Structural Sharing with Schema Changes
Dolt is a MySQL-compatible database that supports Git-like version control features, including commit, diff, branch, merge, clone, push and pull. In order to make these operations efficient, it stores databases in a Merkle DAG, within which table data is stored in a history-independent block-based search tree called a Prolly Tree.
Back in 2020, I wrote a blog post that included some information about how much structural sharing Dolt achieves for particular types of data mutations — for example, point inserts into a table, appends at the end of a lexicographically stored primary key, etc. Since that blog post was written, Dolt got a new storage format, still based on Prolly Trees but serializing the tuples of the table and the tree metadata a bit differently. That blog post also didn't go into specifics of what kinds of schema changes would cause a table rewrite, and which would simply change the schema associated with the table and allow for shared history with the prior versions of the table going forward.
This blog post is a short reference for types of schema changes currently force Dolt to rewrite a table's storage, and consequently lose all structural sharing with previous versions of the table, versus which types do not cause any changes to the existing tuple storage, and consequently maintain all structural sharing with previous versions of the data going forward.

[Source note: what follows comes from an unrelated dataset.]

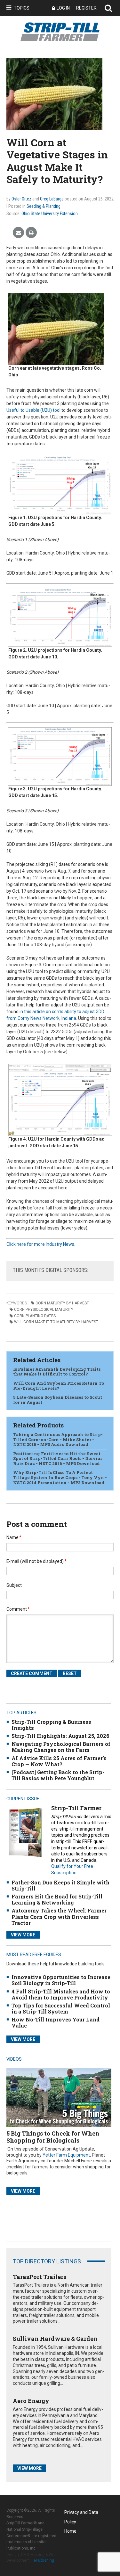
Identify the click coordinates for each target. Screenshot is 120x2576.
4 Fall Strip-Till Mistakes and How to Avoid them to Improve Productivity (61, 1994)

Structural Sharing and its Benefits
Before we dig into what operations cause table rewrites, it's helpful to have in mind why we like structural sharing and the Prolly Tree in general. Dolt treats Dolt Commits on a branch as snapshots of the database, and by default it keeps all reachable versions of the database around forever. By rewriting a table across a commit boundary, Dolt will be storing both copies of the table into perpetuity.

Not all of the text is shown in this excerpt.